*REQUIREMENTS*
Copy out the rows word for word, starting at the line that has "Given: Click bold" and ending after the line that has "Looking at the".

======== ROWS

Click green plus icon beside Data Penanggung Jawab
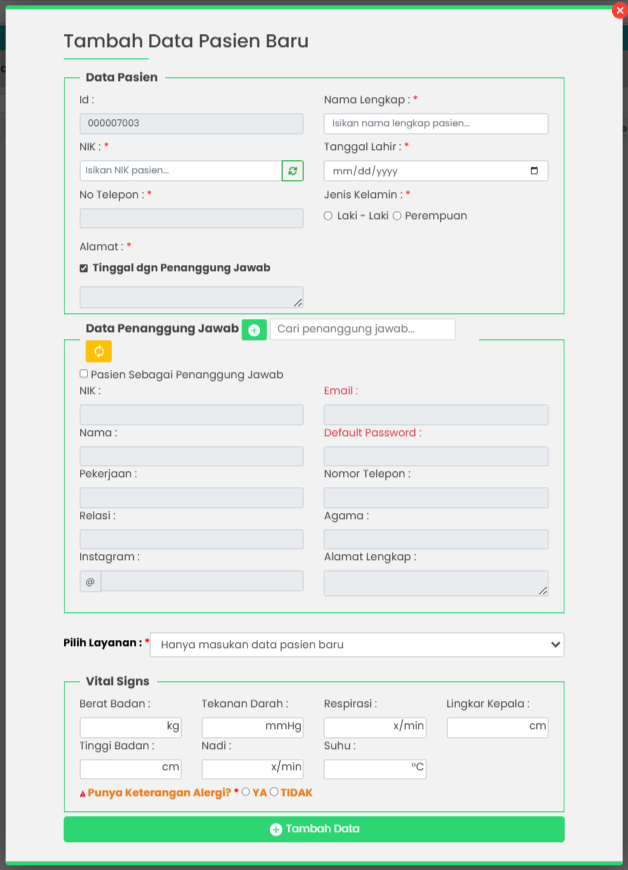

================
======== ROWS

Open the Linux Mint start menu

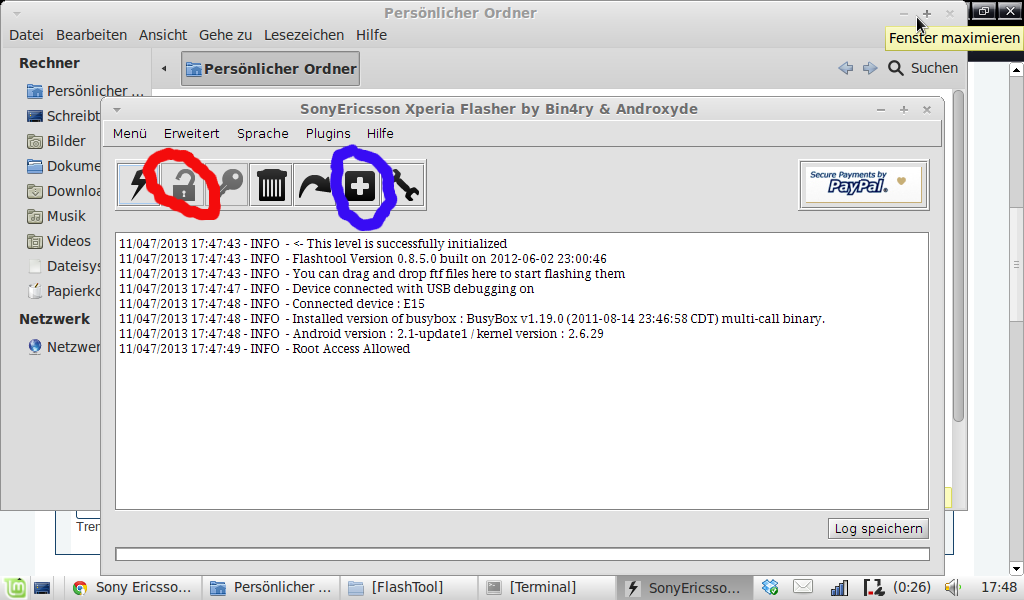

================
======== ROWS

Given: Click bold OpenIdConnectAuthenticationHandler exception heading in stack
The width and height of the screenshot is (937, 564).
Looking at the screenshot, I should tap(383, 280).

================

*SOLUTION TO THE EXERCISE*
Given: Click bold OpenIdConnectAuthenticationHandler exception heading in stack
The width and height of the screenshot is (937, 564).
Looking at the screenshot, I should tap(383, 280).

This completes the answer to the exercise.